IB Server Upgrade - Performance Graphs

by

Hi everyone

More tech stuff for those interested! This post will be interesting to some people, and gibberish to others.

Just what does adding SSD disks and doubling our RAM to 32GB do for our site performance?

tl;dr: We upgraded the server and it's waaaay faster now.

We use a wonderful performance graphing program called Munin to monitor our system. It runs constantly and provides these graphs live.

And this is what we see! https://www.dropbox.com/sh/u9cwrb3r0ooi7hf/N8tZi6-7-D

The results are impressive. We have seen immediate and dramatic improvements in a number of key areas.

In these graphs the upgrade occurred around 2:30pm (CEST, Amsterdam) and the site was back online around 3:30pm. But it should be fairly obvious.. it's the point at which there's a gap (where the server was shut down and upgraded) and then all those busy lines drop away to nothing as a stressed system finally gets a much needed performance boost. :P

What is SSD? - Basically it's a bunch of memory chips stuffed in to a can and used as a regular hard disk. It looks and works like a regular disk, but it's super fast and has no moving parts inside. The memory they use is not as fast as actual system RAM but it's ridiculously faster than spinning disks. And it's very expensive per GB! So you usually only buy very small ones.

Don't SSDs wear out fast? No. Or sort of yes. They used to have a bad reputation but technology has taken leaps and bounds lately. They may last less time than a spinning disk but they should last the normal lifetime you'd expect to use them for before they become outdated anyway. In our case they'll be obsolete in two years and we'll get better ones for the same rental price per month (basically a free upgrade). So they only have to last that long.

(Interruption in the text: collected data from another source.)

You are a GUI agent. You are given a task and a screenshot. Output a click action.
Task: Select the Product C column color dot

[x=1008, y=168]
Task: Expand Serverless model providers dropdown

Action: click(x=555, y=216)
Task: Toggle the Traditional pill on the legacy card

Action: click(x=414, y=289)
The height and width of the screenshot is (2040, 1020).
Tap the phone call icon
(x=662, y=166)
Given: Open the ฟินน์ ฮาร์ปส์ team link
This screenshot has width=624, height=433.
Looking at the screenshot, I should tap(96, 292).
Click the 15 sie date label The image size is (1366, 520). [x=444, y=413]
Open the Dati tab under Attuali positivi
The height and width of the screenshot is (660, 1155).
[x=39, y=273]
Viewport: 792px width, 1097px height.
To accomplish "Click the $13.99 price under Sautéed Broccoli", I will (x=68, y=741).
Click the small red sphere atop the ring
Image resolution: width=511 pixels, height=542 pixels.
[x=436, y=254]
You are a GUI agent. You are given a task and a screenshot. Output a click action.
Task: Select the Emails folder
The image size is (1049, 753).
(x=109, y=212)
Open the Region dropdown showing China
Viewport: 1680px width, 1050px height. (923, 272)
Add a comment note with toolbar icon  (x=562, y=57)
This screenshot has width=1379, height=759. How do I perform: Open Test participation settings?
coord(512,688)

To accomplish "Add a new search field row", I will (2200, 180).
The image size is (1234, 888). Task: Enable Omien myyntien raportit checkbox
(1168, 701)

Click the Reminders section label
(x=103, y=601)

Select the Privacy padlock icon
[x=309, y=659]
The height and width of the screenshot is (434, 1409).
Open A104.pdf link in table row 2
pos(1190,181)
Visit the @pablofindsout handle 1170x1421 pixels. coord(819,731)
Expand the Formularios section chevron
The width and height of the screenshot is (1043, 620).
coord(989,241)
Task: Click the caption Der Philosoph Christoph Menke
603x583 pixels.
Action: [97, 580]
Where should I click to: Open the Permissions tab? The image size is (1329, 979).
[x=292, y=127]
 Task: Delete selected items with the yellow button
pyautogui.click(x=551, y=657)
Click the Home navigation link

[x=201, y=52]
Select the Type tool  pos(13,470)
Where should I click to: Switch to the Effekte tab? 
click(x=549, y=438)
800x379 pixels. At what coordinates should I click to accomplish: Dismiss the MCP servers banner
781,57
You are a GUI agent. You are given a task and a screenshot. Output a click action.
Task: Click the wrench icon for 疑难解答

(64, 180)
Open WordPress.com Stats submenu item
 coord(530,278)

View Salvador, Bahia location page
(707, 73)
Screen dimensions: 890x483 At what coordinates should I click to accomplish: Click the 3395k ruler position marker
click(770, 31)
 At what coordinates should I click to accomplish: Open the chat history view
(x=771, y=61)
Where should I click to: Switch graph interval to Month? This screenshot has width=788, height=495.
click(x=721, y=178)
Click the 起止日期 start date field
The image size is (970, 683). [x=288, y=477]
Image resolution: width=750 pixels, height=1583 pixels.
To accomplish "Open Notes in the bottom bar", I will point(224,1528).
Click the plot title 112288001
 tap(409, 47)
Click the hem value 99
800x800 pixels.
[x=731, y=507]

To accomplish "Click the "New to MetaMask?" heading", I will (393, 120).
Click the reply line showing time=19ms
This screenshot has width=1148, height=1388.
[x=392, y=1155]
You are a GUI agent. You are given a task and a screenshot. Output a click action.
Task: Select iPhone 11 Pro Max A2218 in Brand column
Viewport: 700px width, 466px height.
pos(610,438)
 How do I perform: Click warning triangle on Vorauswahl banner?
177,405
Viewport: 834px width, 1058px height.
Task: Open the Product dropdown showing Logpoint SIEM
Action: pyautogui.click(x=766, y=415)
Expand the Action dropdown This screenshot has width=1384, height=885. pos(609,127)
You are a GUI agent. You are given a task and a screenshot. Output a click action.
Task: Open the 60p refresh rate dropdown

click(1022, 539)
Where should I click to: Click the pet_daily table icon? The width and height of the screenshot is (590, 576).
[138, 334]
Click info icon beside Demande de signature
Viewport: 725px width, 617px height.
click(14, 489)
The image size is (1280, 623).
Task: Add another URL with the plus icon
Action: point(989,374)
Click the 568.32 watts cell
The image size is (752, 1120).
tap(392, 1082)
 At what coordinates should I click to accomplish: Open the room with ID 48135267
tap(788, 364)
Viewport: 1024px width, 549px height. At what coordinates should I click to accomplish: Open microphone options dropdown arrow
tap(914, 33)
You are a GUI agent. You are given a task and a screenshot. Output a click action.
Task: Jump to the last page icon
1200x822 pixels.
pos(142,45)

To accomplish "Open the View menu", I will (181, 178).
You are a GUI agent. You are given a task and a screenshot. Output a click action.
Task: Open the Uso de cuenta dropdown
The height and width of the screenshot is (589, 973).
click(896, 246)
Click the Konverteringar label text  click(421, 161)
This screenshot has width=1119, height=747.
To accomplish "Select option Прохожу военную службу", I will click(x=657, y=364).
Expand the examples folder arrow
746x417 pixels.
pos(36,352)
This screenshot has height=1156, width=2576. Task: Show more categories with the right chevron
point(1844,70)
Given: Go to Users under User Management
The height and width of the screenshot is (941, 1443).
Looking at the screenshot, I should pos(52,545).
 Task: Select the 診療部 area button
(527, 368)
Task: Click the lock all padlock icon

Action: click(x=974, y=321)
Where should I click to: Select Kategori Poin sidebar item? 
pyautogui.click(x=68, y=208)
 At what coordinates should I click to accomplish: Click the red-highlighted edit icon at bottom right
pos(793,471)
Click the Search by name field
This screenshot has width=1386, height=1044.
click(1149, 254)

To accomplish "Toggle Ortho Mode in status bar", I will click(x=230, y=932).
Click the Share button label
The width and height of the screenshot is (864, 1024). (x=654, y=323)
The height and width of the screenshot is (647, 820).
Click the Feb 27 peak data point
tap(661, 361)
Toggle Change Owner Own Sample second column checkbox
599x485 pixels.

SSDs are being sold as performance desktop and server main drives now. If they fell over “after just a few thousand writes” then they wouldn't be ready for this prime time. And they wouldn't be selling them as the standard high-performance setup at one of Europe's biggest data centers. We get replacements free anyway if they break. We run the SSDs in a RAID 1 redundant configuration so we'd just get an urgent email from the system about a failure, but no data loss. Then the host is obliged to replace the broken disk for free.

And SAS? - Actually SAS isn't really a disk type but a way to join disks to a server. In our case our SAS drives are a bunch of 15kRPM disks in another enclosure (the regular kind of disks with spinning platters inside). SAS is slow compared to SSD but WAY cheaper per GB. The 15kRPM means they spin faster than your regular desktop hard drives.

SSD vs SAS - A quick performance benchmark showed the SSD clocking in at about 140MB/s, while the SAS disk pack trundles along at a sad 70MB/s. Some people familiar with both technologies may think those numbers are low, but this is real data rate in a real system, not some ideal benchmarks provided by the manufacturer or reviewer. Combine that with the fact that SSD has barely any seek time by comparison, and you can see why it makes such a difference. These benchmarks are still not true “real world” speed on a fully loaded system either. I ran these tests during our downtime. Add a busy site with truly random access and hundreds of processes fighting over the IO, and you get even less real speed. Either way what it says roughly is that SSD is twice as fast as SAS in our setup.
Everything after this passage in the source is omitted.